Dataset entries
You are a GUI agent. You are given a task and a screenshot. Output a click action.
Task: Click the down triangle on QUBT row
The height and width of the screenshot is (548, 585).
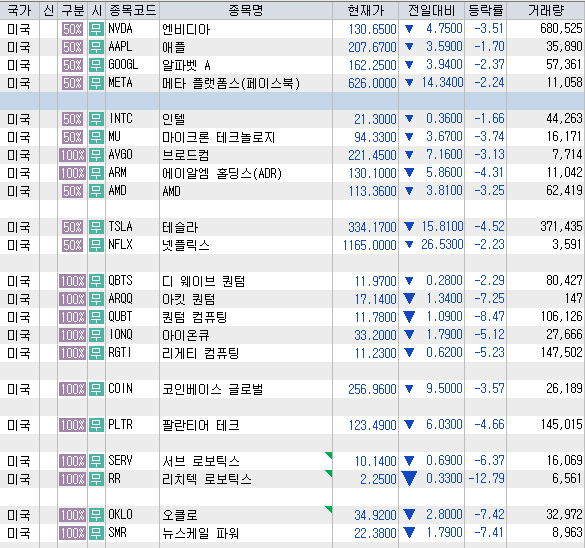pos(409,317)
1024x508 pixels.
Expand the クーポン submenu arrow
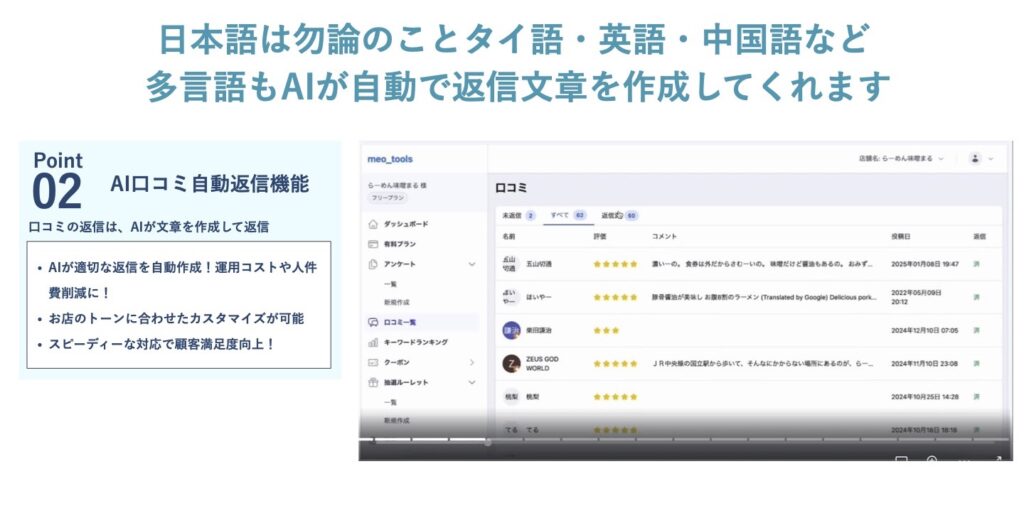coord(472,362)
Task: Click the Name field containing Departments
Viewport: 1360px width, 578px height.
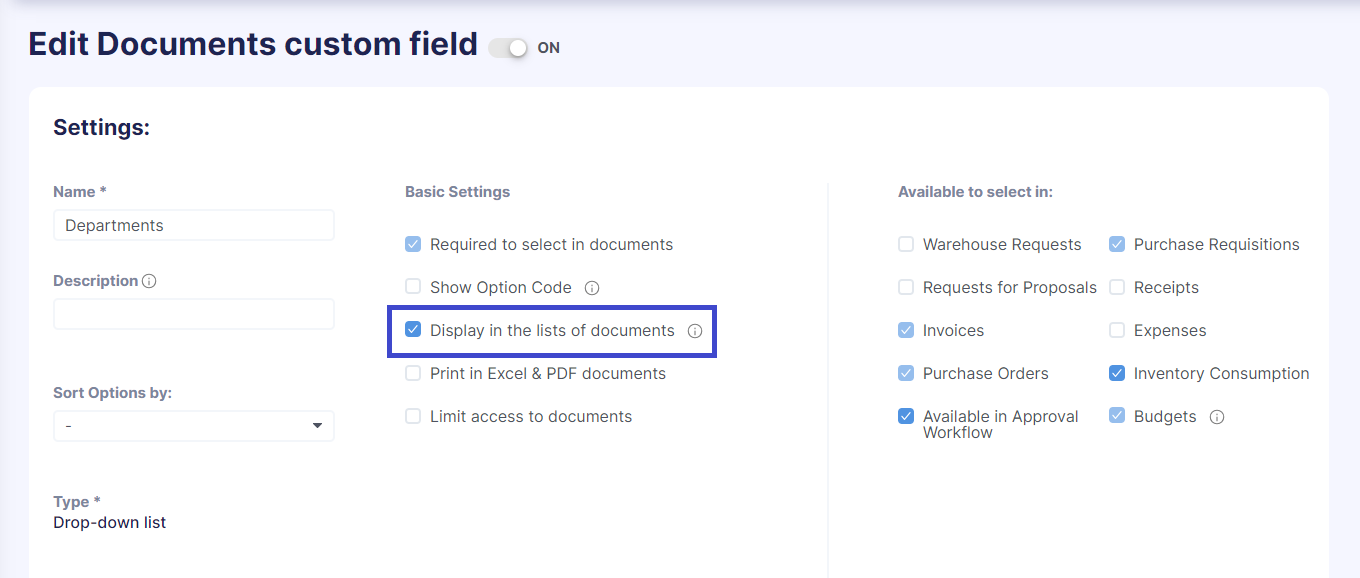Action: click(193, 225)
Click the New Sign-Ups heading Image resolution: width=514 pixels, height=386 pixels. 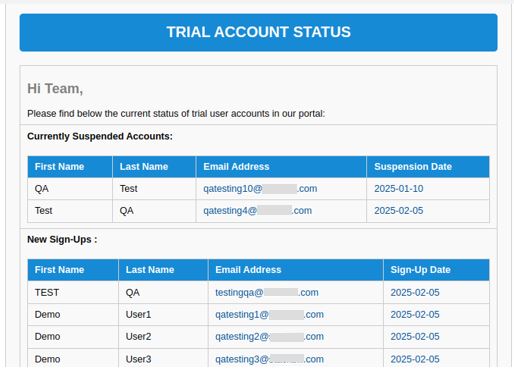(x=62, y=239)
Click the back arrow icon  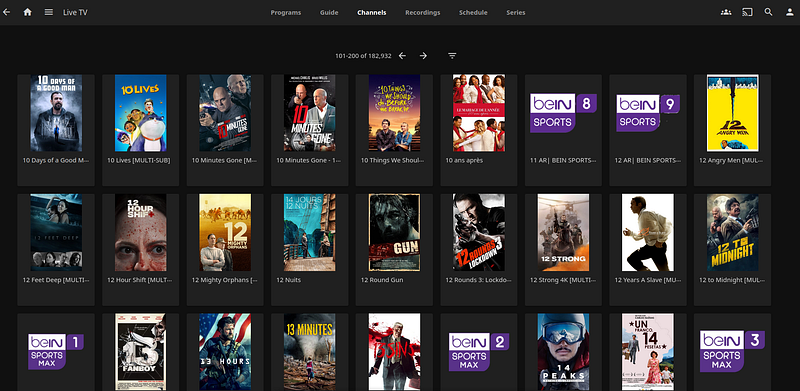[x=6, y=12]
...
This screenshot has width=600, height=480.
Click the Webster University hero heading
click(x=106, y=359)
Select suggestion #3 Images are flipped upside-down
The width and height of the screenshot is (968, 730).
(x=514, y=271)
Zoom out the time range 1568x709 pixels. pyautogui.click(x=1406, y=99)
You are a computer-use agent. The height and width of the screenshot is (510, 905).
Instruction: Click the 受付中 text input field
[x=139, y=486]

PROBLEM TO WORK ON
Extract every line above containing the word "agent".

ANSWER SPACE
You are a GUI agent. You are given a task and a screenshot. Output a click action.
You are a computer-use agent. The height and width of the screenshot is (510, 905).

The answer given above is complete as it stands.